[INFORMATION PROVIDED]
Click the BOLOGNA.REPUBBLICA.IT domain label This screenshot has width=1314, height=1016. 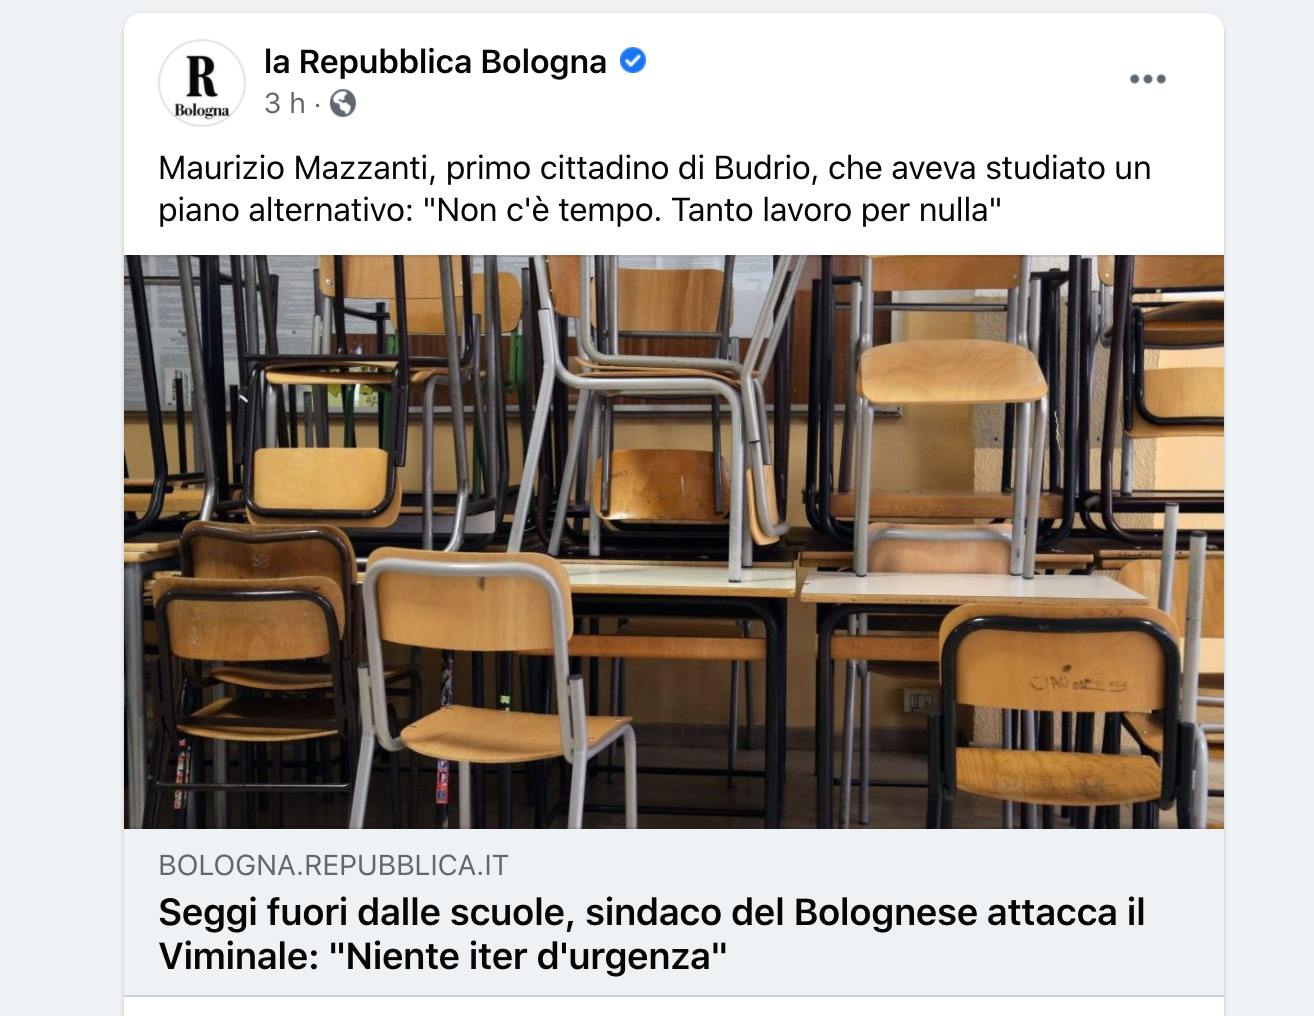[334, 865]
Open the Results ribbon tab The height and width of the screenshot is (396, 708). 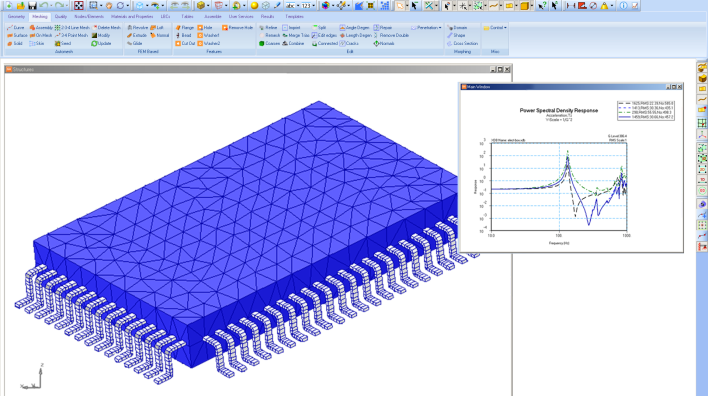tap(267, 16)
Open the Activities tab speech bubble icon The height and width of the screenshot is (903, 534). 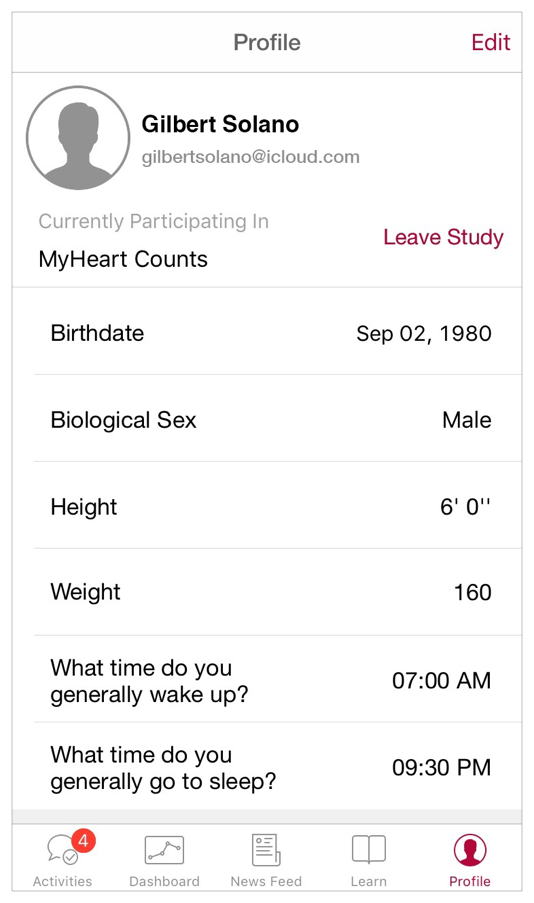tap(62, 850)
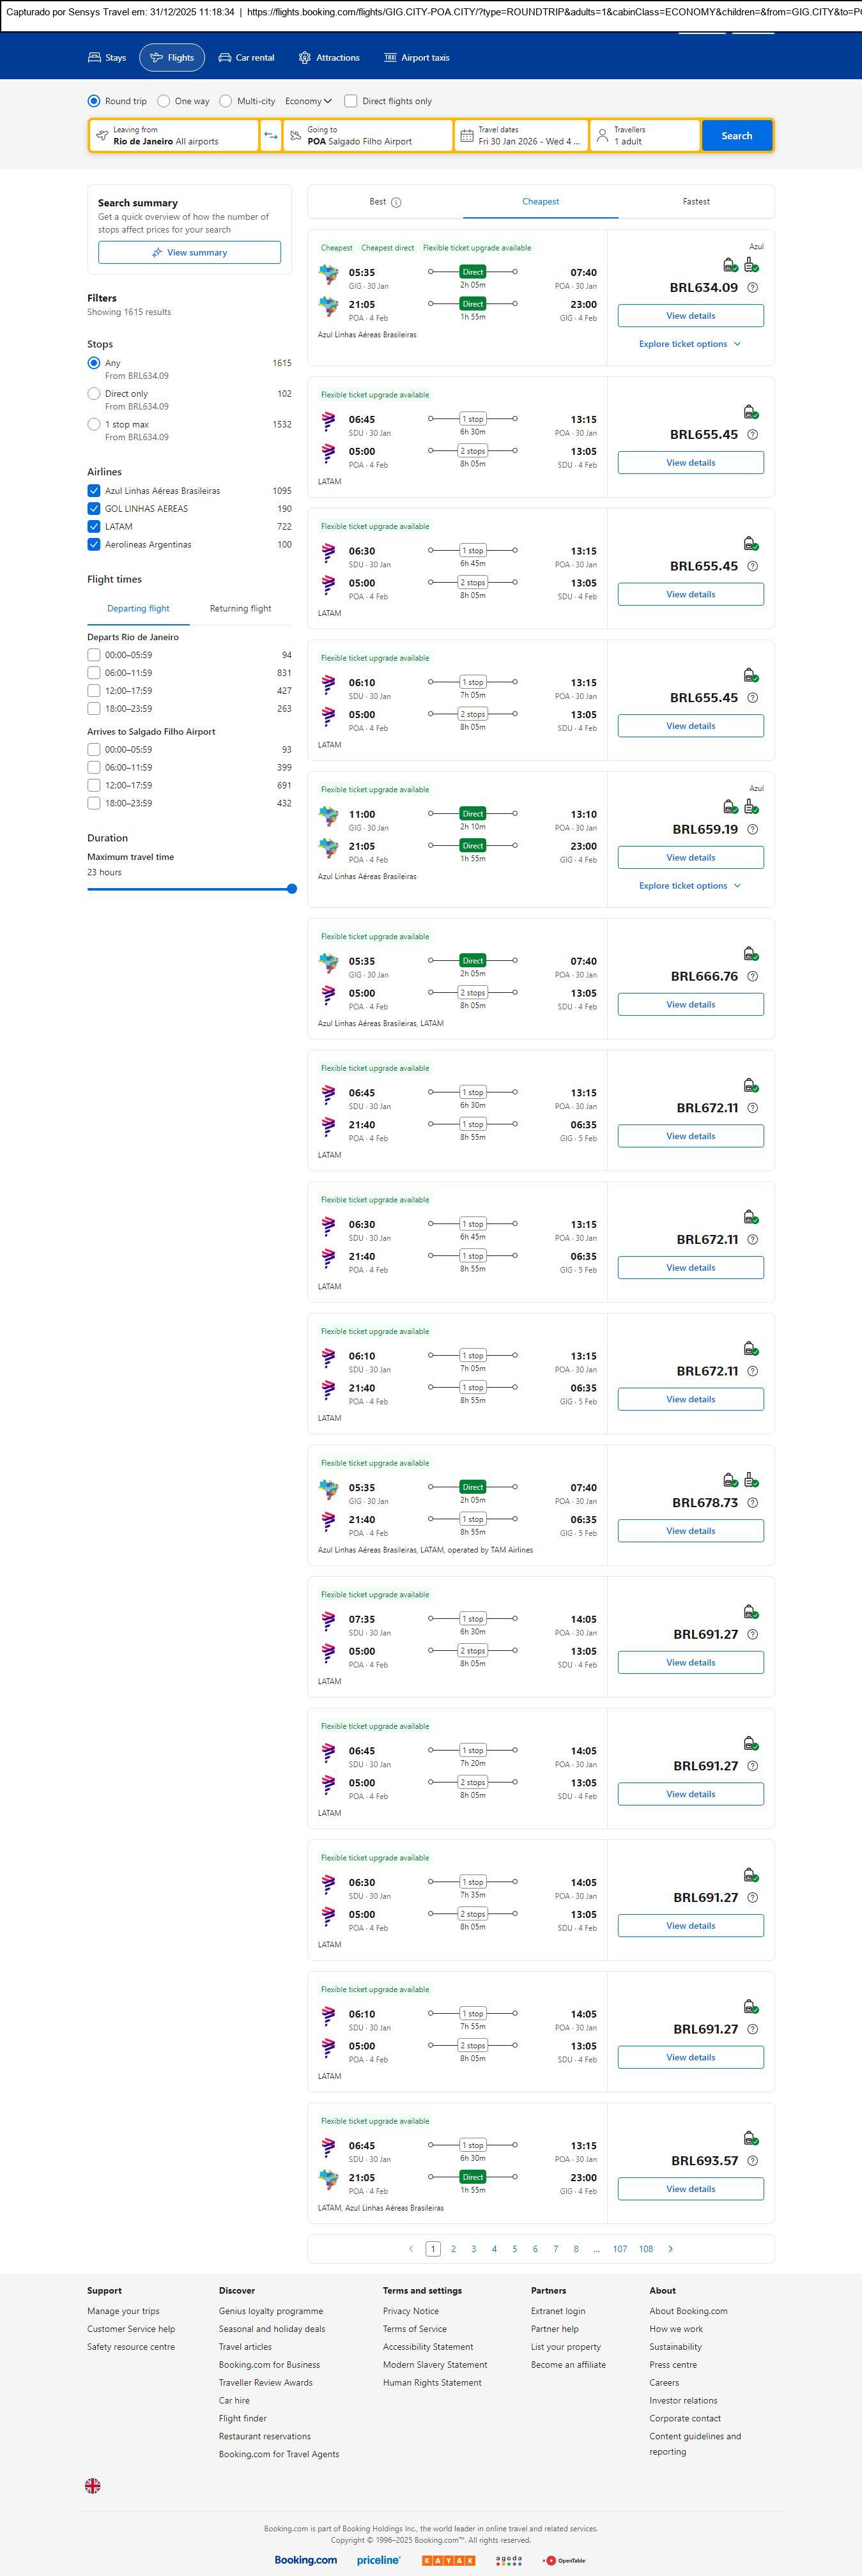Click the Airport taxis icon in the header
862x2576 pixels.
[x=390, y=58]
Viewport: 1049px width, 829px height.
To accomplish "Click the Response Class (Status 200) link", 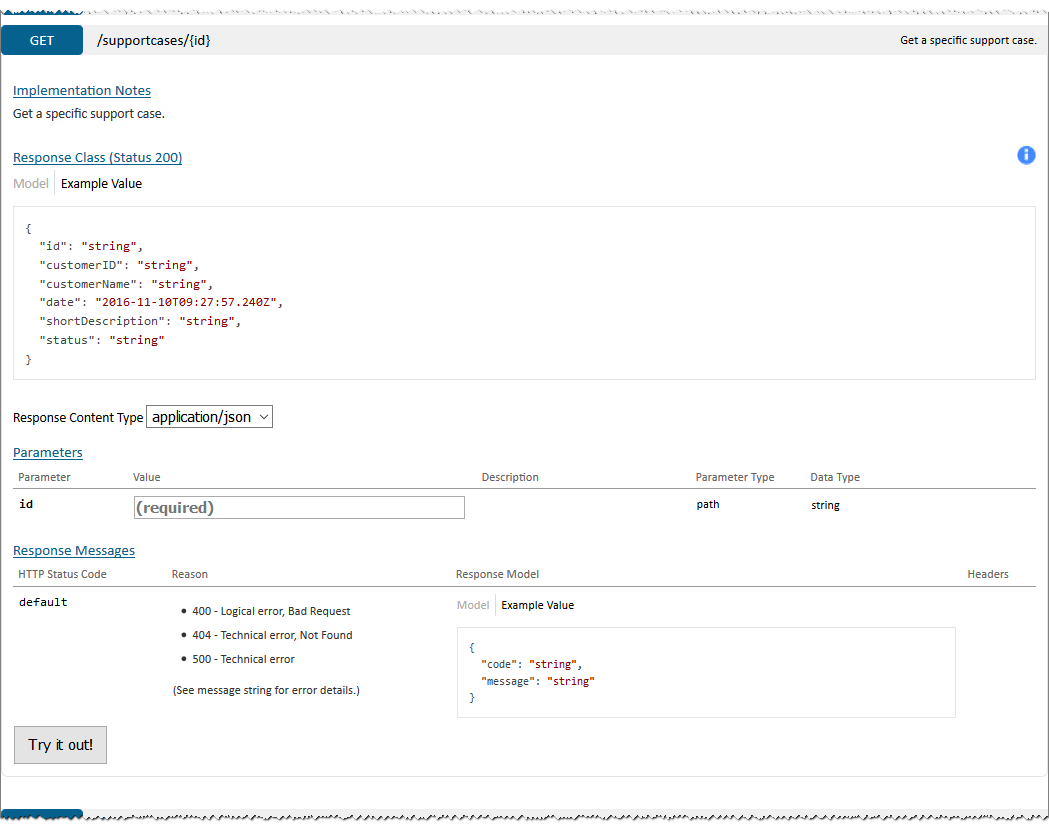I will coord(97,157).
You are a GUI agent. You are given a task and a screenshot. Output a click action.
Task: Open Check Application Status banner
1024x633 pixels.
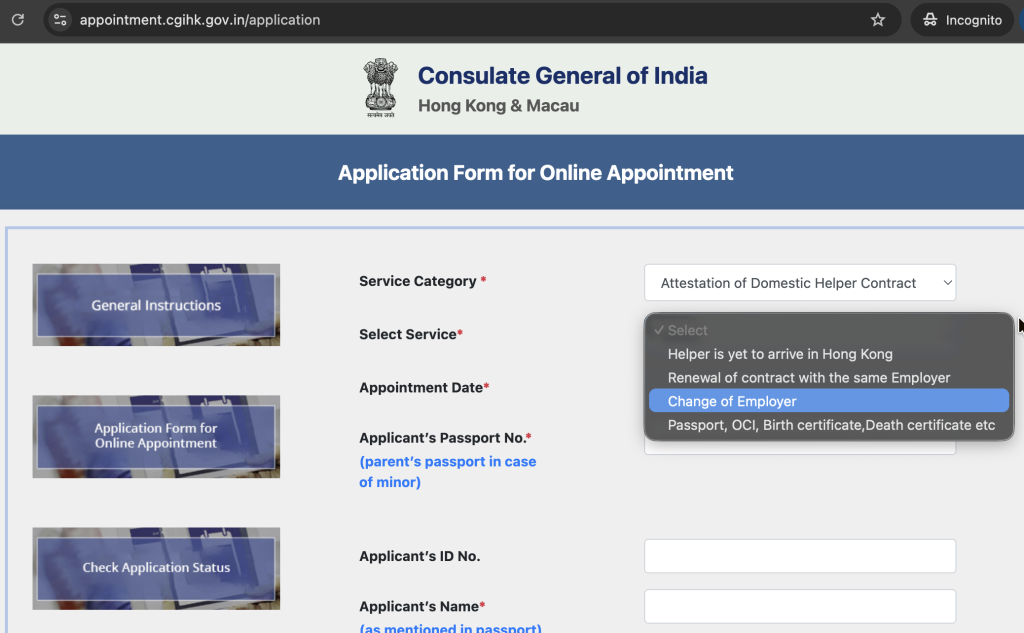[x=156, y=568]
[/INFORMATION PROVIDED]
**WORK TASK**
Beginning at the line that contains "Task: Open Check Application Status banner", retype each line of the data above through the very last one. Do not retype the pictures.

**ANSWER AREA**
Task: Open Check Application Status banner
1024x633 pixels.
[x=156, y=568]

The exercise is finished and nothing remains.